Note how the default minimum score adjusts automatically to reflect the change in window length.

Click on the OK button in the find similar spans window.

sip4 notices that you have given it a sequence to compare against itself. By default, for self comparisons sip4 does not plot the inevitable leading diagonal or the mirror image top half of the plot.

This plot illustrates that, contrary to common initial reaction, comparing a sequence with itself is not silly. Such plots can show up interesting internal features.

Here you should see a fairly strong diagonal line of dots indicating clear evidence of a reasonably faithful repeat of the first 300 or so amino acids.

Also, at the end of this repeat there appears to be a region of several other very short repeats.

To investigate the repeat region, bring up the sequence_display by double clicking with the middle mouse button near an interesting feature. Click on the Nearest match button of the sequence_display window to position the display exactly over the region of interest.

Move along the repeat region by clicking on the Lock button, sliding the sequence_display scroll bar along a bit, clicking on the Lock button once more (to unlock the sequence displays) and then clicking on the Nearest match button once more.

Once you have seen enough, remove the sequence_display and the plot. Next produce the same plot again, but this time computing the whole plot including the leading diagonal the merely indicates the egfr_human is remarkably similar to itself.

To ensure the whole plot is generated, select the Hide duplicate matches option from the Options pull down menu.

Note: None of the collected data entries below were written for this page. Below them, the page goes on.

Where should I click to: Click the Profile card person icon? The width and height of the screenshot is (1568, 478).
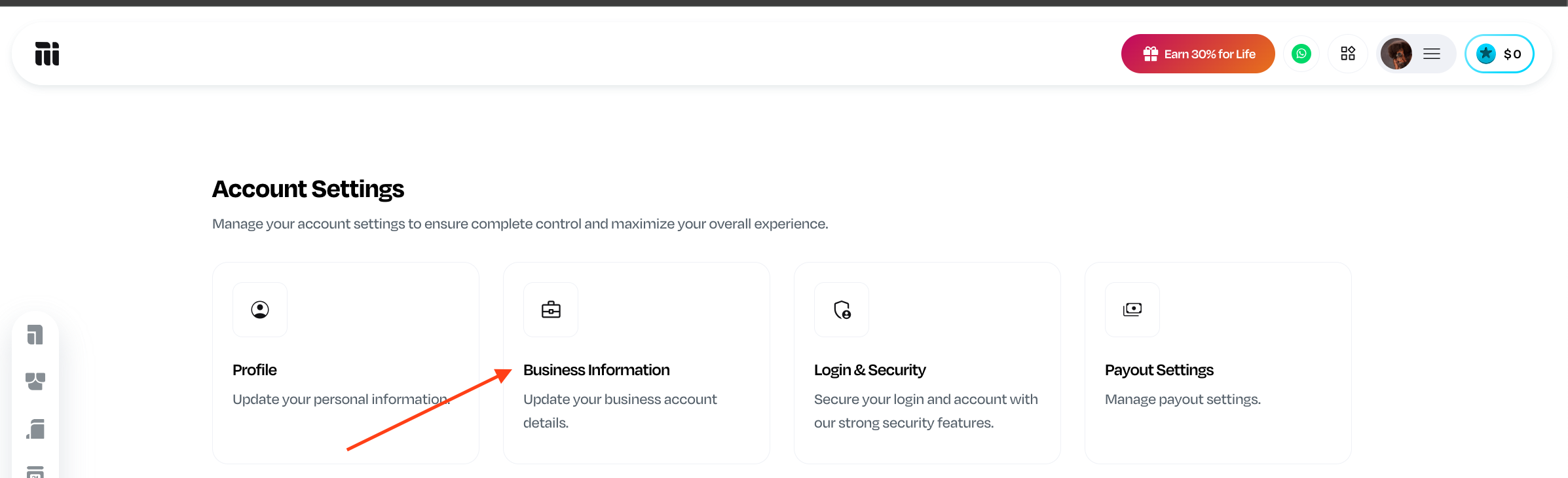[x=260, y=310]
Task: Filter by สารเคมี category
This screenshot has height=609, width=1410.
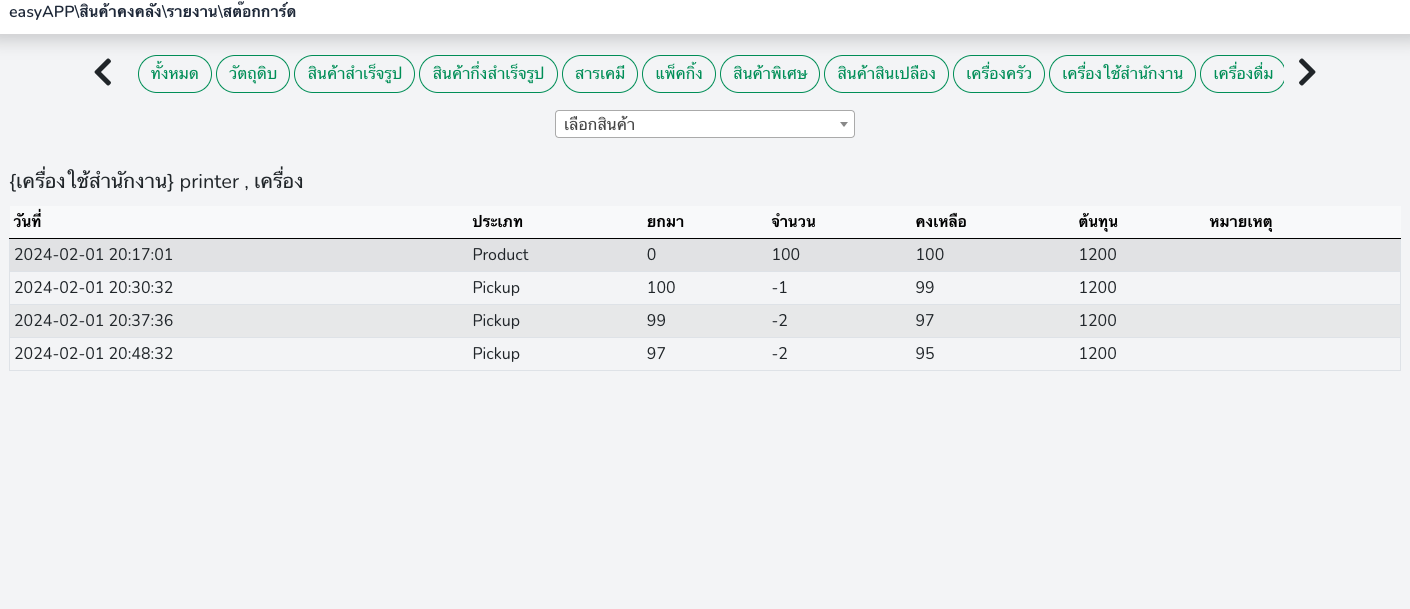Action: (x=600, y=74)
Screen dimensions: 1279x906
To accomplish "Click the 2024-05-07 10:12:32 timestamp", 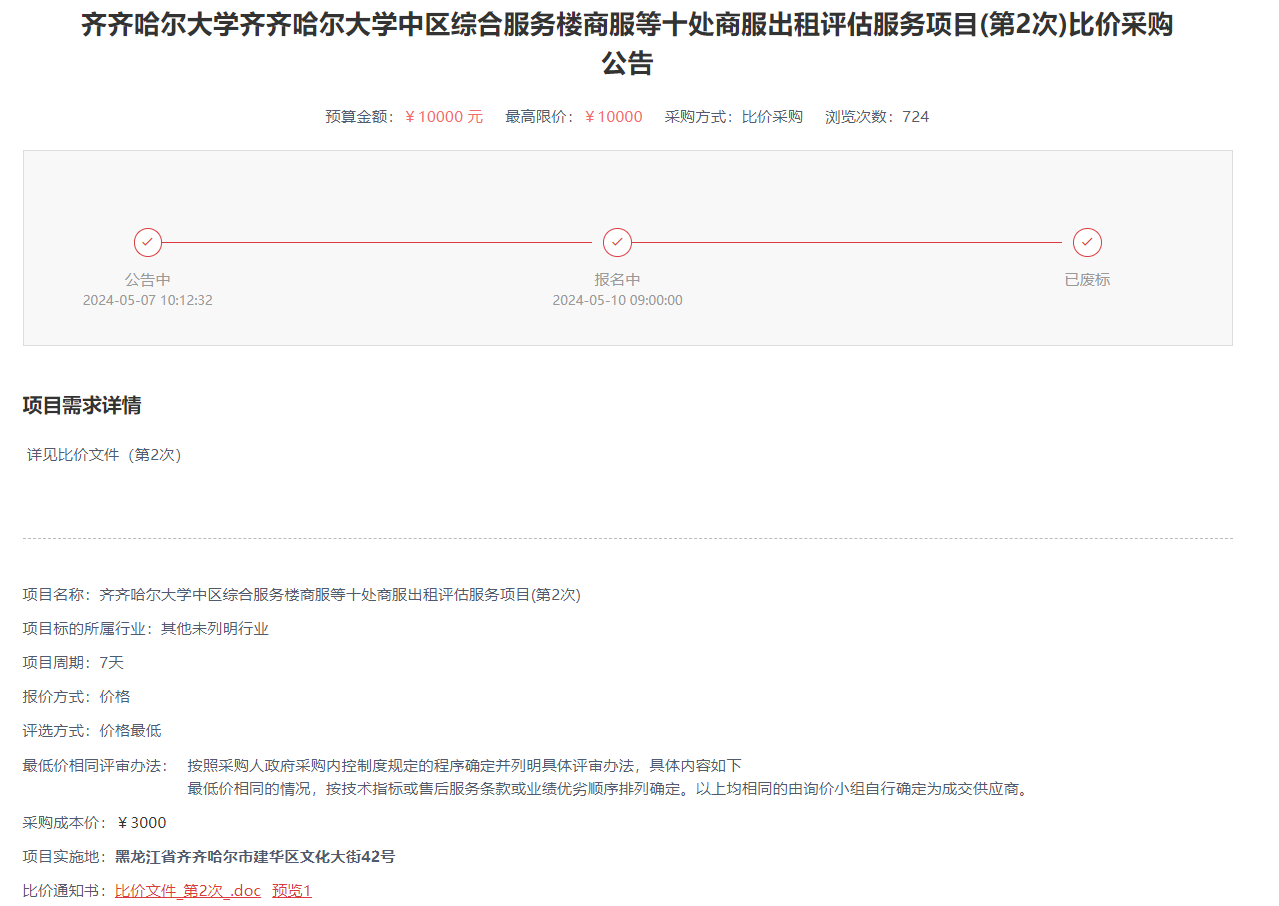I will pos(148,300).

Once more, select the Find similar spans option from the Comparison pull down menu and change the default window length of 11 to 25. Click the OK button.

You should see the full dot plot as illustrated to the left of this text.

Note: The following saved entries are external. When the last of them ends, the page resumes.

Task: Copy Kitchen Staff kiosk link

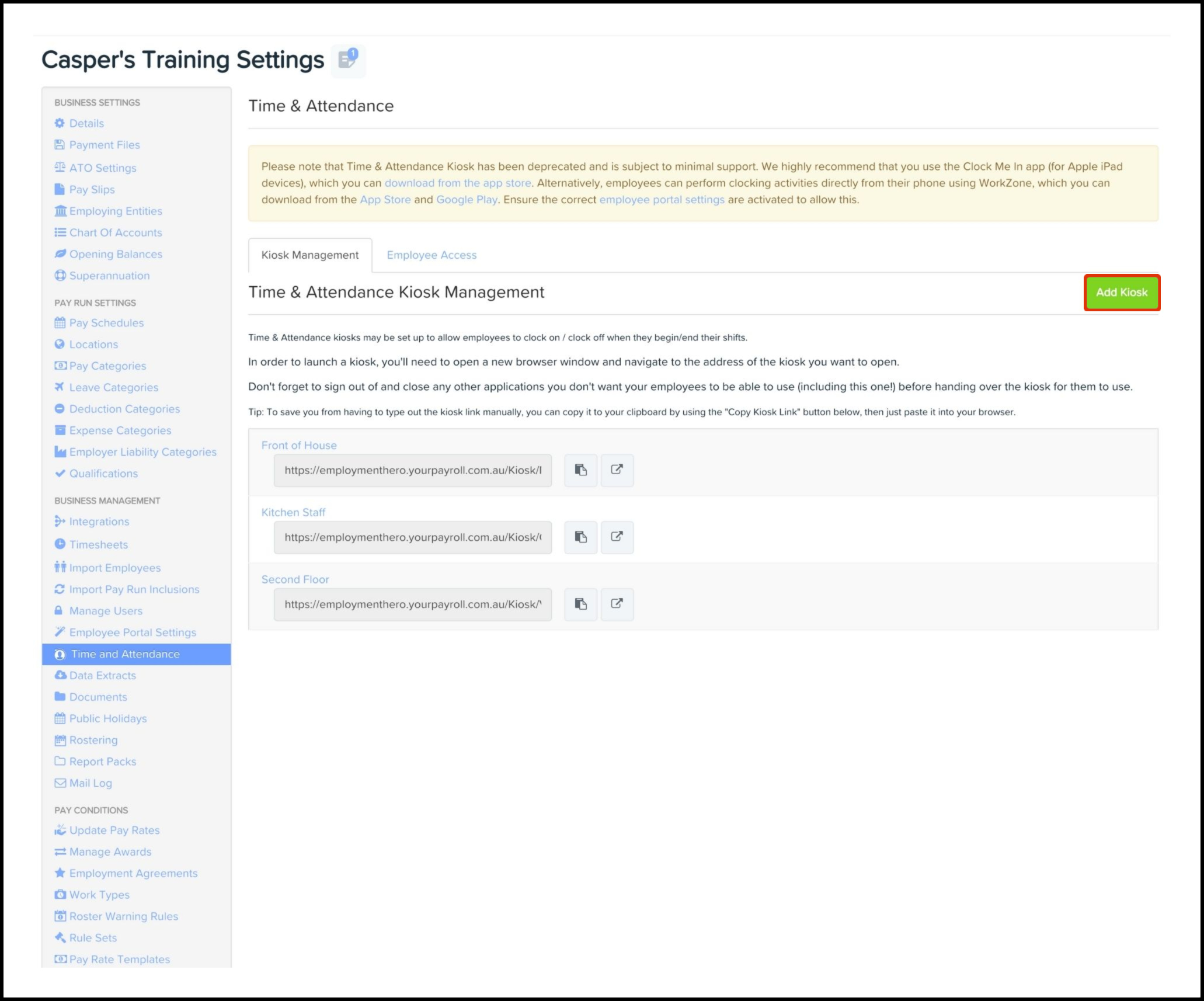Action: point(579,537)
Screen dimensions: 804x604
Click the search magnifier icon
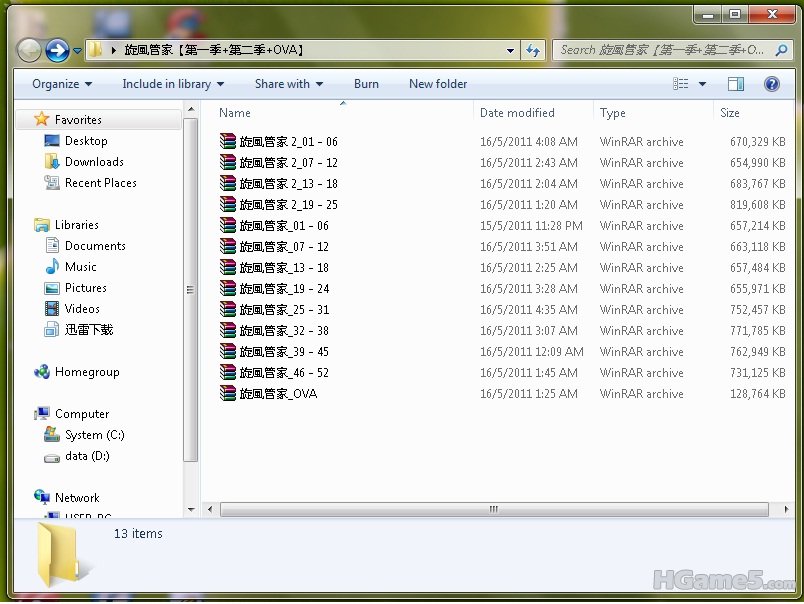tap(782, 50)
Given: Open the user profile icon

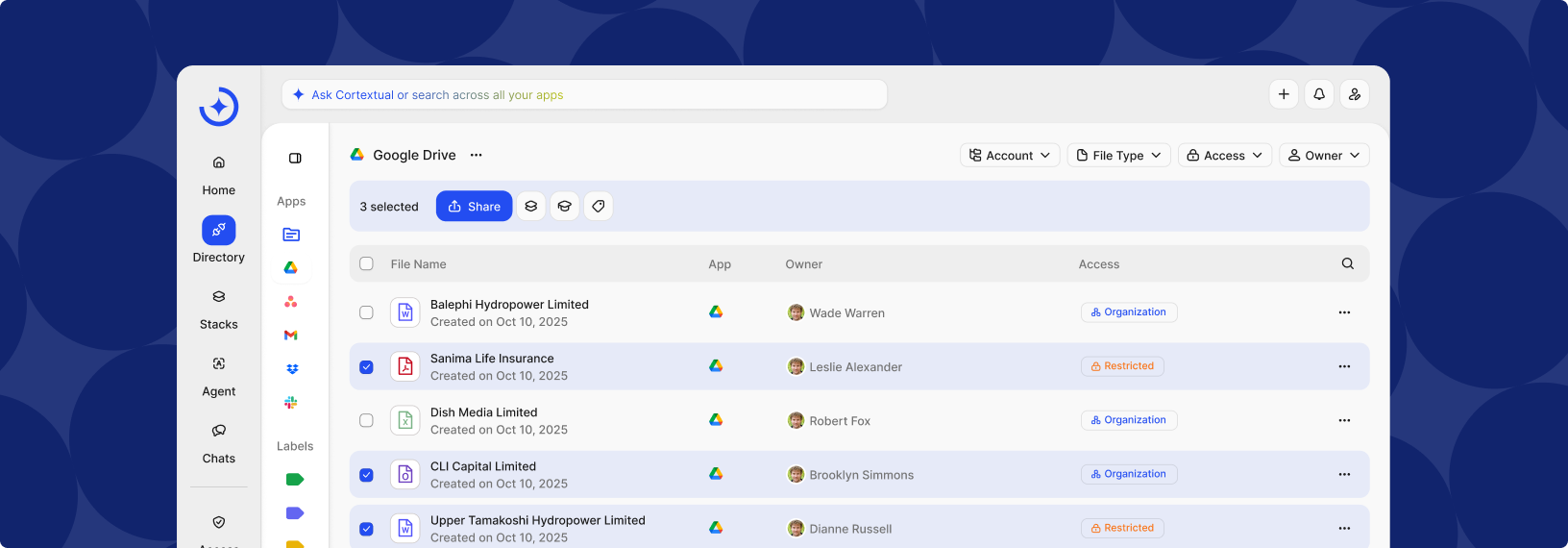Looking at the screenshot, I should coord(1354,94).
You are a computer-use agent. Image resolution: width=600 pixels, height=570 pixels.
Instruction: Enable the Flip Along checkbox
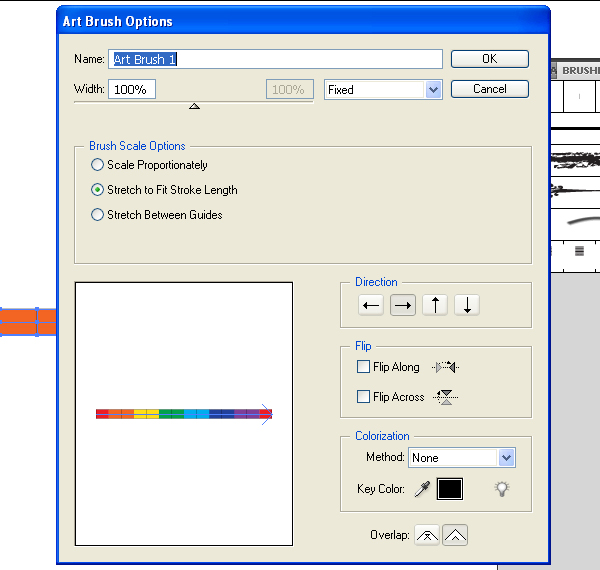click(364, 367)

Next, to show the effect of varying the window size used for the dot plot. Varying the window size being the most effective way of controlling the sensitivity of a dot plot. Smaller window sizes generating more sensitive plots.

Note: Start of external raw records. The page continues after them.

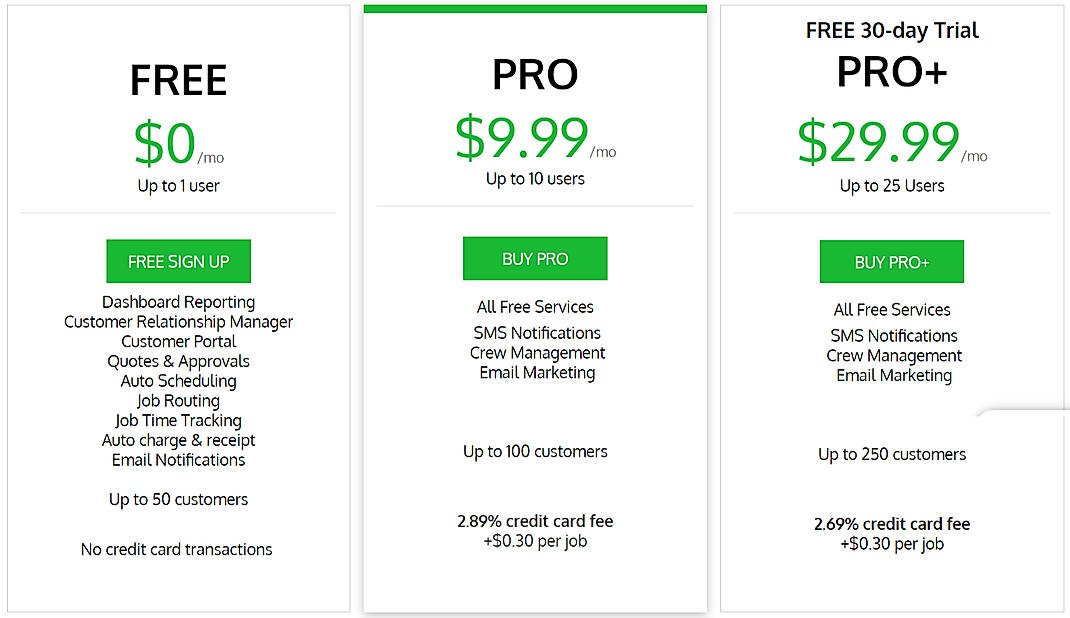Click the FREE SIGN UP button
This screenshot has width=1070, height=618.
[178, 260]
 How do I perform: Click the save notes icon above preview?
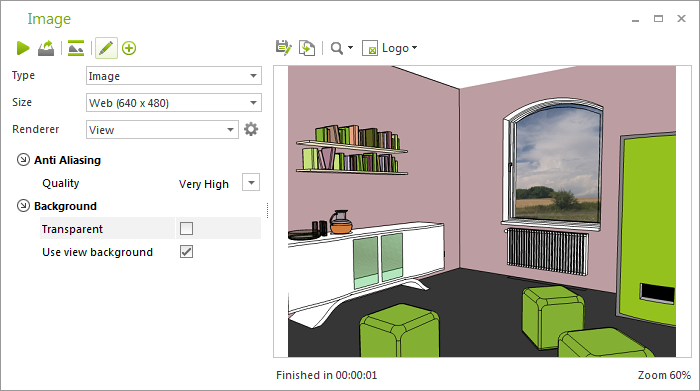(283, 48)
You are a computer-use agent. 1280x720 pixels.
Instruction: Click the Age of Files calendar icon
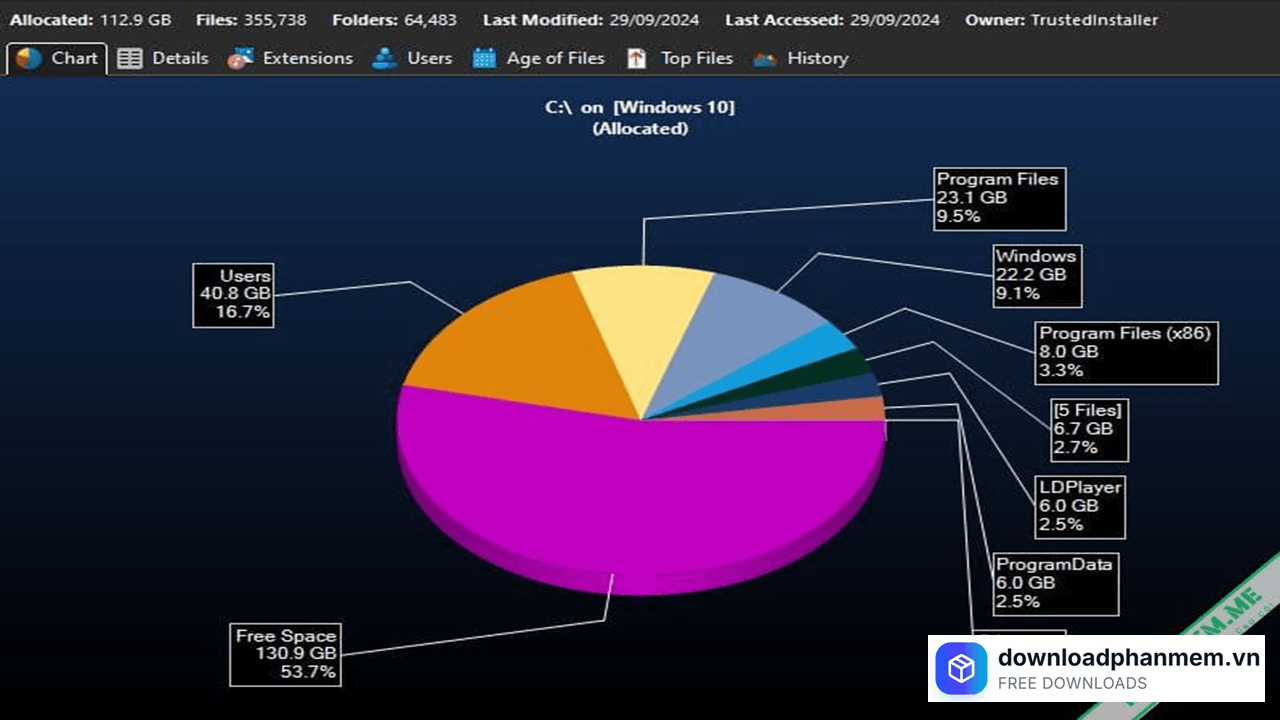click(484, 59)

First, configure the plot you have just computed so that it is displayed using thick white dots. To do this, put your mouse cursor over the coloured square corresponding to the plot you have just generated. Hold your right mouse button down and select the configure option.

A window labelled cbox will emerge. In this window, adjust the Line width setting to 4 and position the Red, Green, Blue sliders to produce White (i.e. slide all three to the extreme right). This done, click on the cbox OK button.

The next step is to redraw the dot plot using a smaller (default size of 11) window length. Smaller window lengths generate more accurate plots.

Select once more the Find similar spans option from the Comparison pull down menu. This time compute a default dot plot by simply clicking on the OK button.

The second, more accurate plot is drawn on top of the less accurate (window length of 25) plot. In order to make comparison of the two plots as easy as possible, draw the plot on top in black with thin lines. Use the configure option from the second plot to do this as before.

The superimposed plots show three important effects of using more accurate smaller window sizes. They are:

Small features are missed with larger window sizes, but picked up with smaller window sizes (Good news - see particularly the region of small repeats).

Most very small features mean nothing. Thus smaller window sizes increase noise (Bad news - see particularly the regions where nothing of particular importance is evident).

Major features are drawn in more accurately but less obviously with smaller window sizes (as dot plots are about showing the existence of features generally rather than revealing great detail, this is generally Bad news - see particularly the main repeat region).

Try zooming into an interesting region (for example the region with the small repeats) by holding the Ctrl key and the right hand mouse button down and defining a rectangle around the region you wish to magnify.

To "unzoom", use the Back button.

Finally, try using the Help buttons. Help buttons are available from all sip4 windows. Depending on how things are set up, very full context dependant Help will be made available either in a web browser window or in a display tool specific to the Staden package.